At first glance, saving for a down payment may seem insurmountable. But with lots of ingenuity—and perhaps a little sacrifice—you can build a down-payment fund. Here are some ways to do it:

  • Save your money. Set aside a certain sum out of every paycheck, before you get a chance to spend it. Payroll deduction or some other automatic savings plan at your credit union is an easy, trouble-free way to save. Also, put bonuses from your job and tax refunds and rebates straight into savings. Scrutinize your budget to see where you could trim costs. How much would you save in a year if you gave up that daily $4 latte? Could your family do without your second car? Could you live in a smaller, cheaper apartment for a year or two to save on rent? If you're having trouble spotting the extras in your spending, a credit union financial counselor can help by bringing a more objective eye to your budget.
  • Get a second job. It may make life a bit more hectic for a year or two. But you might feel it's worth it if it means being able to buy a home.
  • Ask for family help. Anyone can give up to $12,000 (this number adjusts annually for inflation) per year to another person, without federal gift tax consequences. In other words, your parents could give you up to $24,000 a year and, if you're married, another $24,000 to your spouse. You need not pay income tax on this money.
  • Borrow from family. The Internal Revenue Service (IRS) sets a minimum interest rate that a family member would have to charge you for the loan. Be sure you have a written, enforceable note that spells out the terms. A downside: Your lender may count this loan in your debt load in determining your mortgage eligibility.
  • Share equity. Under an equity-sharing arrangement, your parents could contribute all or part of the down payment, in return for a share in ownership of your home. Their names go on the title, along with yours. A downside: Disagreements among the various owners about whether to remodel or sell can be a problem.
  • Tap your IRA (individual retirement account). The IRS allows a first-time home buyer to withdraw up to $10,000 to use for a down payment ($20,000 if you're married and your spouse also is a first-time buyer). You pay no penalty for early withdrawal, but you may owe taxes, depending on the type of IRA. Don't withdraw too early, as you must use the funds within 120 days of withdrawal. See IRS Publication 590 for details or talk to your tax adviser.
  • Look at your 401(k). Check with your employer to find out if you can borrow from your company's plan. Remember, it's a loan; you have to pay it back. Be sure to continue putting money into your 401(k), too, so you can get your employer's match. Otherwise you're passing up free money.

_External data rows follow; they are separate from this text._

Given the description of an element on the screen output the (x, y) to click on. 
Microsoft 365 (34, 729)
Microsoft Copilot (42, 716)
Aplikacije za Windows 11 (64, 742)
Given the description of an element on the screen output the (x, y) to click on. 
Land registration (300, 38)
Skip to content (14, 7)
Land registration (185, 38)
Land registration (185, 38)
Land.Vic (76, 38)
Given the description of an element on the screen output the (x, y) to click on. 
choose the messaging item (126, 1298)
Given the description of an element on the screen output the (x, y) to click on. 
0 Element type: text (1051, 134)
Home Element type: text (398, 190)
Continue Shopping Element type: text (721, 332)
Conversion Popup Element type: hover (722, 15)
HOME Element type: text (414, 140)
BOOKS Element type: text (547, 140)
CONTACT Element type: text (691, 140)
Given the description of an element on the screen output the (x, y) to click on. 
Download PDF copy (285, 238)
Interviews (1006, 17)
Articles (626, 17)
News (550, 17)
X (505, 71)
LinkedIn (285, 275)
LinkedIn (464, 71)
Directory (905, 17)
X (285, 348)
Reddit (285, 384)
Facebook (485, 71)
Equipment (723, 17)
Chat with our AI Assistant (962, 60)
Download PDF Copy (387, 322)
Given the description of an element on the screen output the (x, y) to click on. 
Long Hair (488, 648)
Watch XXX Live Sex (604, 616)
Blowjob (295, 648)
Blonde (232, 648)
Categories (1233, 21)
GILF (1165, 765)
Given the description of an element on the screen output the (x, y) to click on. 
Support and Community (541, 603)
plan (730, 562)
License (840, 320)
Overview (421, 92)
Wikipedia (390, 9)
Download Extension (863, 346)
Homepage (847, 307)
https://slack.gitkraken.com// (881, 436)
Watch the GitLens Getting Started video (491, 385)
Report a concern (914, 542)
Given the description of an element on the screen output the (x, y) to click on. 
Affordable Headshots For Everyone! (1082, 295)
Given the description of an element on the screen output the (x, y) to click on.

Caution: If you use money from your 401(k), you're losing the benefit of compounding on the money you've borrowed. This can mean thousands of dollars—or more—over the years that you're repaying the loan. And, if you leave your job—at your discretion or your employer's—you must repay the loan in 60 days.

Look into first-time buyer assistance programs. You might be eligible for a state or local program that provides down-payment assistance to first-time buyers. Your lender may know of some of these, says Ashfield, who trains credit union lenders about how to find these special programs in their markets. "These programs are fabulous," she says, "but they're often hidden. You have to dig around and talk to people."